Debemos considerar que el sistema penitenciario francés no lo condenó a cumplir sentencia en la penitenciaría de Mettray, uno de los recintos más estrictos y terribles del país, por haber robado, violado o asesinado sino por atreverse a viajar en tren sin pasaje. Eso ya nos dice algo acerca de las prioridades de la moral cosmopolita, no importa en qué fecha se lea esto. Cuando le preguntaban si de haber pagado su boleto hubiese cambiado su vida por completo Genet preguntaba si uno creía en Dios: en tal caso habría que preguntarle a Él por tamaña ociosidad.
Mettray fue creado en 1840, bajo el reinado de Luis Felipe. Eso significa que su misión se hallaba bajo la égida del orden y el progreso, es decir, una utopía laica en la que confiar para apostarle la evolución del mundo y de las criaturas miserables a su cargo. Que si los golpes, que si las violaciones, que si el hambre, que si los goteos sin cesar volviendo locos a sus inquilinos una medianoche de verano cualquiera, todo era orquestado en nombre de una reinserción social progresiva y compasiva, digna del país de la Ilustración.

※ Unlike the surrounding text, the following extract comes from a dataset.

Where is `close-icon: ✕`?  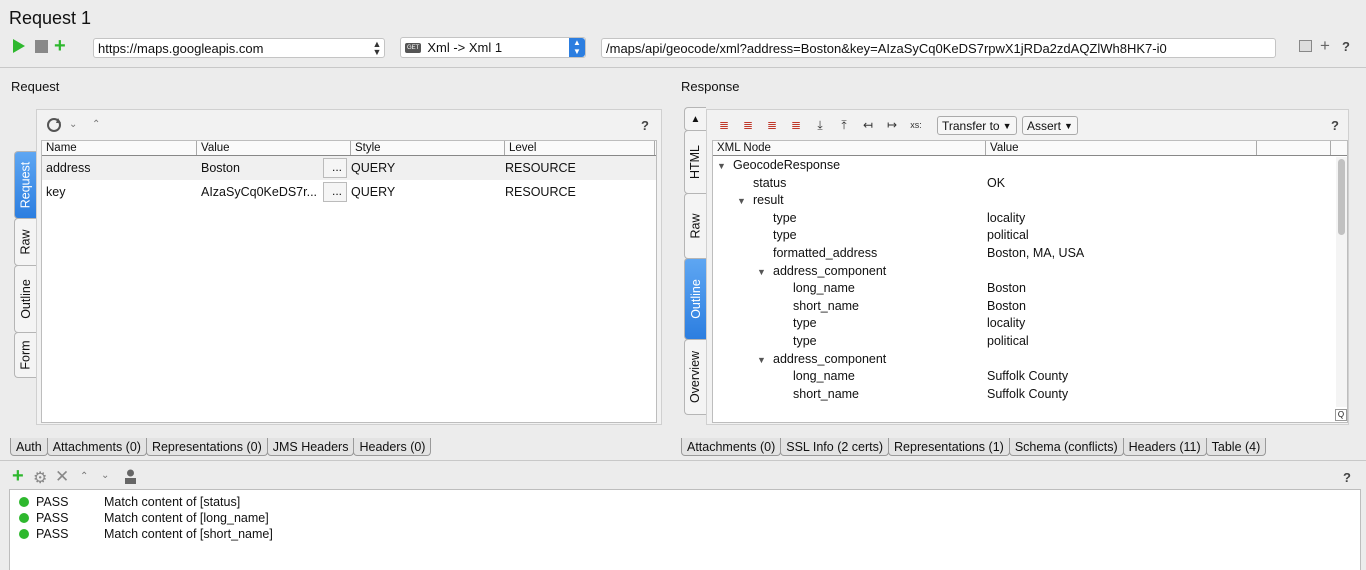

Si atendemos con Foucault que la administración de castigos es en esencia una reproducción de la genealogía de la moral de los pueblos civilizados implementada a los cuerpos entonces tenemos que el tránsito de Genet por las diversas instancias del sistema penitenciario francés (teniendo a Mettray por gran Catedral) no fue más que, se adivina, una preparación para la permanente decepción del sí mismo, o bien de la inminente destrucción de la confianza en la palabra como vehículo de cualquier posible revelación.
Quizás esto se siente a cabalidad en sus obras, lo mismo en su dramaturgia cruda, vil, que en su narrativa descarnada, aséptica de toda compasión por el otro que es síntoma de desilusión por el sí mismo.
Vamos a ilustrarlo de otro modo: hay que pagar por el placer de robar. Esto es más profundo que muchas de las disquisiciones filosóficas que podamos ensayar. Se trata del cálido a la vez que paralizante fin del juego simbolizado por la mano enguantada que aterriza a plomo sobre tu hombro derecho, digamos, anunciando el fin de una etapa. ¿Pero de qué profundidad estamos hablando? ¿Del tiempo detenido por la certeza del fin de todas las certezas? Hay que recordar que, mientras esto sucede, hay un mundo que sigue funcionando, indiferente a ti, como a Genet, como a todo el mundo.
La crueldad de esta metáfora, por lo demás muy real hasta doler en el tuétano, es gasolina para el trabajo literario de Genet. Lo que digamos en su favor es poco, dolorosamente poco. Y es una suerte para él, allá, indiferente, en su sepulcro de Larache.